Literary elements, a category of literary devices, are common to all literature. This is in contrast to literary techniques among which a writer chooses freely as they are not common to all literature. To illustrate this, a literary element is theme, another is conflict: These are common to all literature. A literary technique is onomatopoeia (words that sound like an action or happening, e.g., "the clap of thunder"), another is personification (endowing inanimate objects like hats or apples with human powers, thoughts, feelings, attitudes, etc): These are not common to all literature.
In the short story "Sonny's Blues" James Baldwin employs, along with other ones, the structural elements of theme, point of view, setting, narrator, protagonist, dynamic character, Man versus Society conflict, conflict, plot, foreshadowing, suspense, complication, crisis, climax, resolution. Connotative language is part of the diction the writer chooses. In "Sonny's Blues," Baldwin chooses middle (daily talking style of educated people) and low diction (uses colloquialisms, idiomatic phrases, slang, contractions, and may contain grammar and vocabulary and syntax errors). Connotative language is emotional language that elicits an emotional response from the reader, like in the resolution of the story in which the narrator and the reader both come to see that Sonny rises above his suffering--if only for a while--through the music he plays.
Literary elements are those basic components that form a literary narrative such as a short story or a novel. While there is no fixed, or standardized, list of these elements, the following are commonly referred to in discussions of literary works:
Action, Character, Conflict, Dialogue, Genre, Language, Mood, Narrative, Mode, Pace, Plot, Point of View, Setting, Style, Theme, and Tone
Here is a discussion of a few of these elements:
Interestingly, the action of the plot of "Sonny's Blues" is not linear. In order to interrupt the action, Baldwin makes use of several flashbacks (which are a technique) in order to develop his characterization of the two brothers as well as to present two sides of the African American experience [eNotes: "Introduction"]. Sonny has remained in the world of the projects (setting) in which the boys were born, while the brother/narrator has become educated and moved up economically.

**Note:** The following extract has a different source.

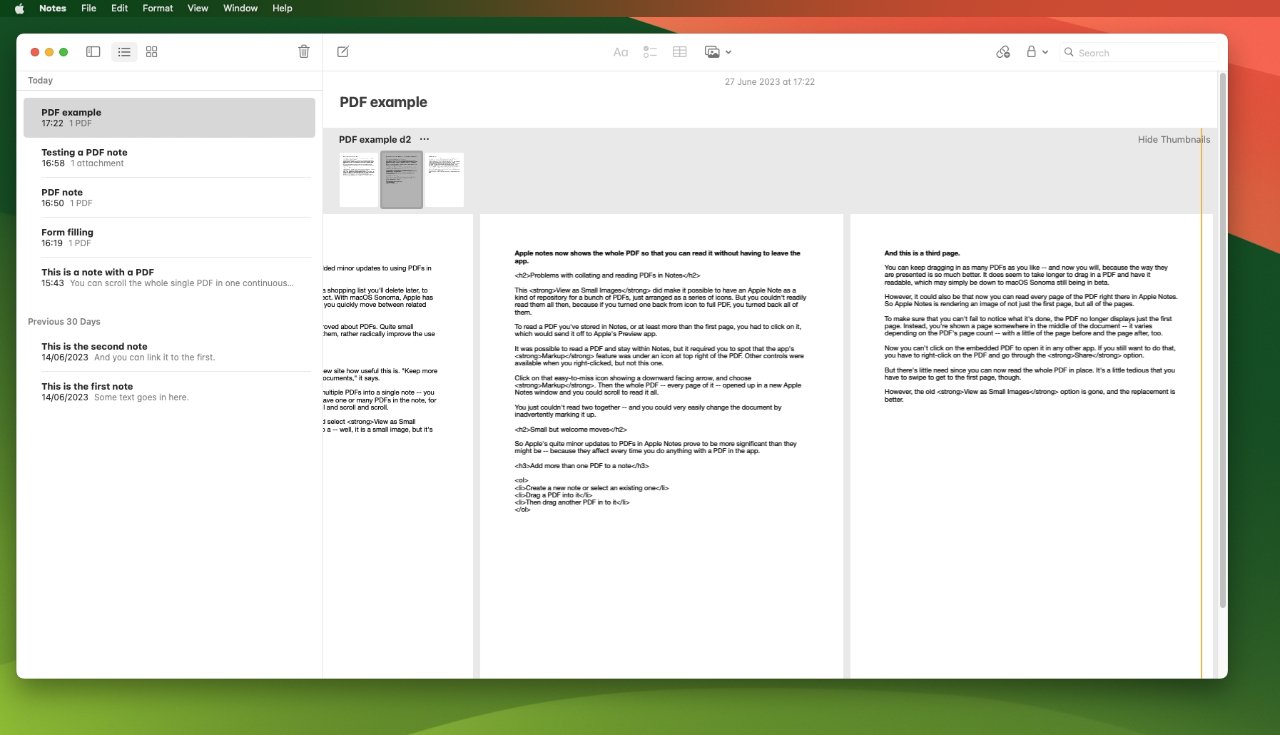Image resolution: width=1280 pixels, height=735 pixels.
Task: Create a new note with the compose icon
Action: coord(341,51)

The use of flashback temporarily halts the present action, and Baldwin also changes the pace of the narrative's action by providing insights into the characters with some returns to the past. This relating of past actions and conflicts also assists in character development since so often what has happened in the character's past provides additional information that aids in the understanding of a character in the present. In one particularly poignant and significant passage in "Sonny's Blues," the older brother remembers what his mother has told him about his father's brother, who was not unlike Sonny:
...your father's brother would sing, he had a fine voice, and play along with himself on his guitar....
But one night the uncle, who had been drinking, went behind a tree in order to relieve himself. When he came out, he went into the street, into the light. Unfortunately, there were some drunken and racist men coming, and before he could jump out of the way or his brother could get to him, these men had hit him with the speeding vehicle. Then, they were shooting and laughing.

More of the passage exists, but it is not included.